> [Excerpted text]
--------
CPU times: user 13.2 ms, sys: 3.78 ms, total: 17 ms
Wall time: 4.11 s


4894.62

This creates the lazy computation for us and then runs it.  

**Note:** Dask will delete intermediate results (like the full pandas DataFrame for each file) as soon as possible. This means you can handle datasets that are larger than memory but, repeated computations will have to load all of the data in each time. (Run the code above again, is it faster or slower than you would expect?)

You can view the underlying task graph using `.visualize()`:

## Sharing Intermediate Results

When computing all of the above, we sometimes did the same operation more than once. For most operations, `dask.dataframe` stores the arguments, allowing duplicate computations to be shared and only computed once.

For example, let's compute the mean and standard deviation for departure delay of all non-canceled flights. Since Dask operations are lazy, those values aren't the final results yet. They're just the steps required to get the result.



### `.persist()`

While using a distributed scheduler, you can keep some _data that you want to use often_ in the _distributed memory_. 

`persist` generates "Futures" and stores them in the same structure as your output. You can use `persist` with any data or computation that fits in memory.

In [18]:
ddf.columns

Index(['hvfhs_license_num', 'dispatching_base_num', 'originating_base_num',
       'request_datetime', 'on_scene_datetime', 'pickup_datetime',
       'dropoff_datetime', 'PULocationID', 'DOLocationID', 'trip_miles',
       'trip_time', 'base_passenger_fare', 'tolls', 'bcf', 'sales_tax',
       'congestion_surcharge', 'airport_fee', 'tips', 'driver_pay',
       'shared_request_flag', 'shared_match_flag', 'access_a_ride_flag',
       'wav_request_flag', 'wav_match_flag'],
      dtype='object')

## Exercises

In this section you will do a few `dask.dataframe` computations. If you are comfortable with pandas then these should be familiar. You will have to think about when to call `.compute()`.

Hint: User persist to read the data only once

### 1. How many rows are in our dataset?

_Hint_: how would you check how many items are in a list?

In [16]:
ddf = ddf.persist()

In [17]:
len(ddf)

783431901

### 2. In total, how many rides were tipped?

_Hint_: use [boolean indexing](https://pandas.pydata.org/pandas-docs/stable/indexing.html#boolean-indexing).

In [20]:
len(ddf[ddf.tips > 0])

124533228

### 3. In total, how many rides were operated per operator?

*Hint*: use [groupby](https://pandas.pydata.org/pandas-docs/stable/groupby.html). "hvfhs_license_num" is the operator

In [21]:
ddf.groupby("hvfhs_license_num").size().compute()

hvfhs_license_num
HV0002      6388934
HV0003    561586224
HV0004     13884957
HV0005    201571786
dtype: int64

### 4. What was the average driver pay?

In [23]:
ddf.driver_pay.mean().compute()

16.33131671006591

### 5. How big is the payout percentage to the drivers?

In [28]:
(ddf.driver_pay.sum() / ddf.base_passenger_fare.sum()).compute()
--------
> [Data excerpt]
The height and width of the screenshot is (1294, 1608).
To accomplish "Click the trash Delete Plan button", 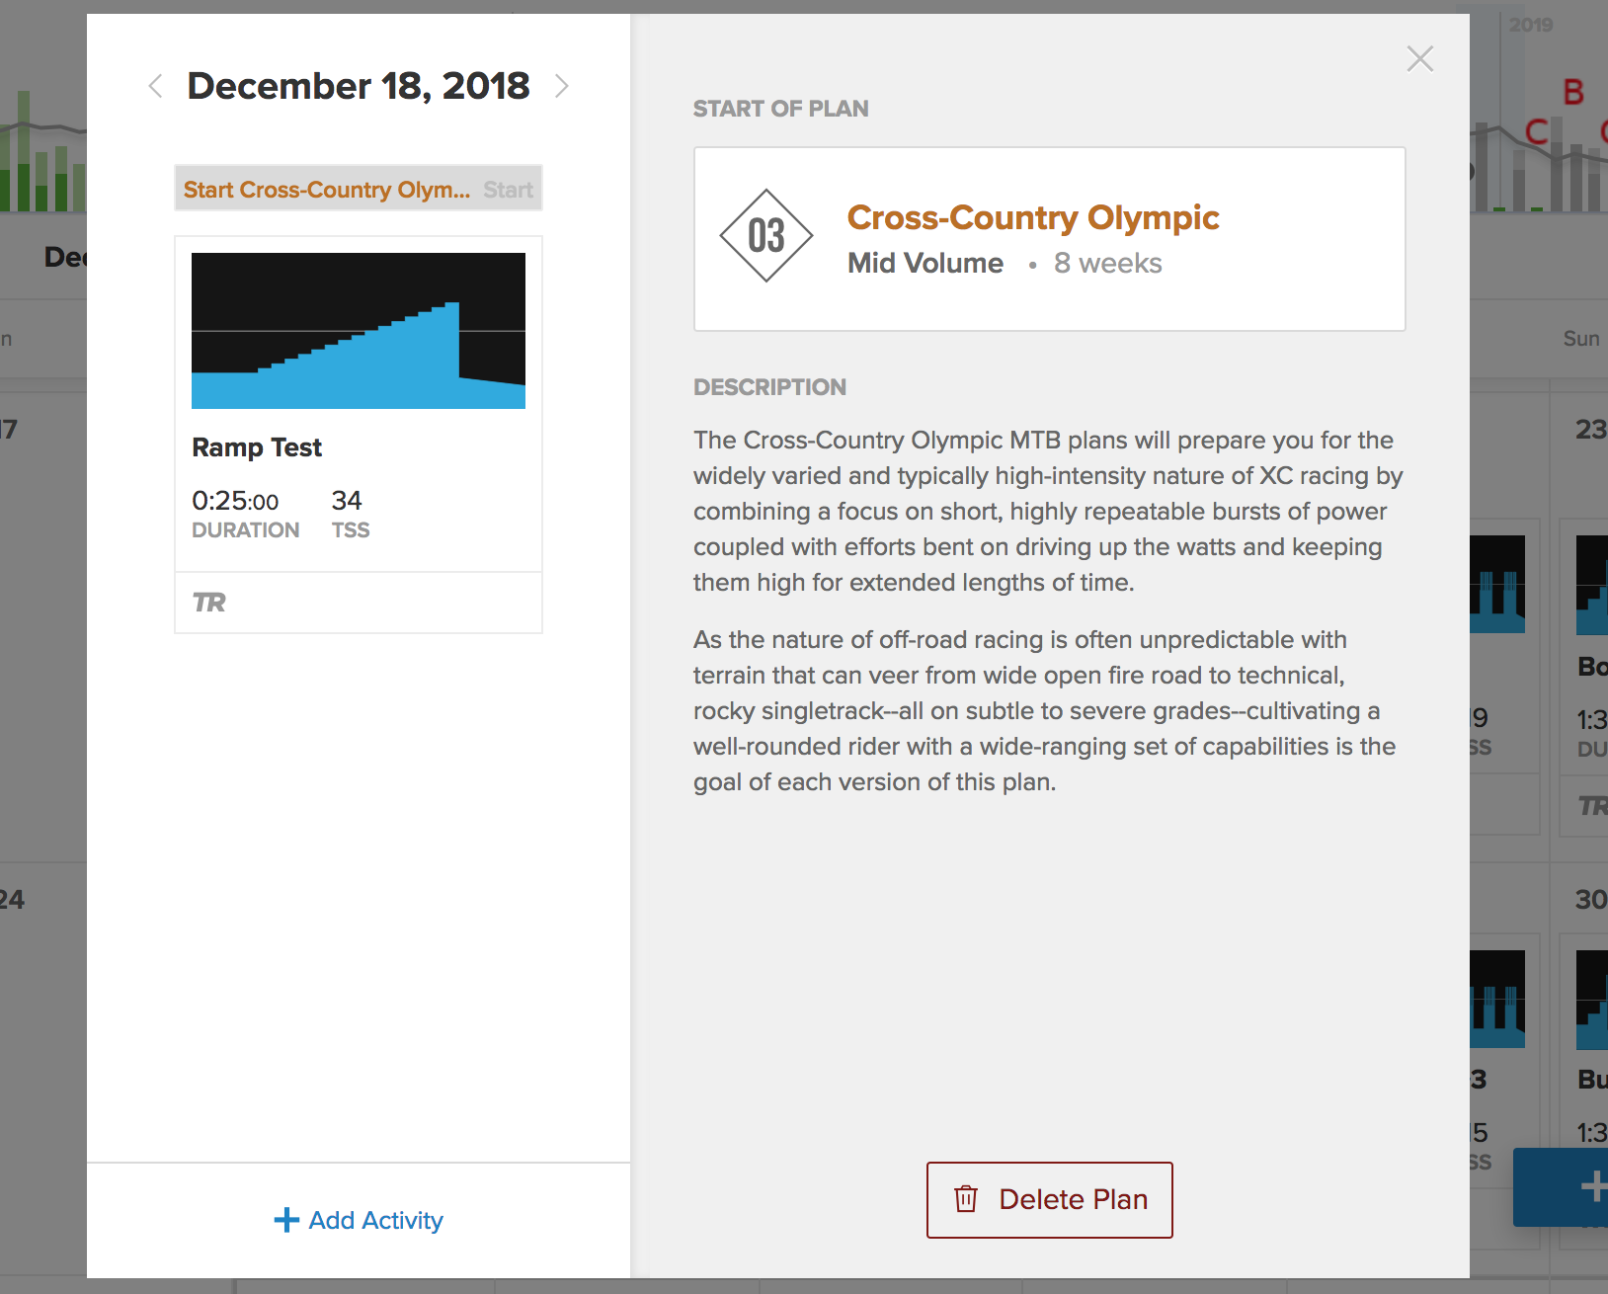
--------
> [List of tasks]
1. Translate this sentence from the Dask excerpt into Spanish: "Dask will delete intermediate results (like the full pandas DataFrame for each file) as soon as possible."
2. Shorten the paragraph in the Dask excerpt that begins "When computing all of the above" while keeping its main facts.
3. Quote the Dask excerpt from "## Sharing Intermediate" to "the _distributed memory_.".
The lines after the text are separate material.

> [The replies]
1. Dask eliminará los resultados intermedios (como el DataFrame completo de pandas para cada archivo) lo antes posible.

2. Some operations in the earlier computations were repeated. For most operations, `dask.dataframe` stores the arguments, so duplicate computations are shared and computed only once.

3.
## Sharing Intermediate Results

When computing all of the above, we sometimes did the same operation more than once. For most operations, `dask.dataframe` stores the arguments, allowing duplicate computations to be shared and only computed once.

For example, let's compute the mean and standard deviation for departure delay of all non-canceled flights. Since Dask operations are lazy, those values aren't the final results yet. They're just the steps required to get the result.



### `.persist()`

While using a distributed scheduler, you can keep some _data that you want to use often_ in the _distributed memory_.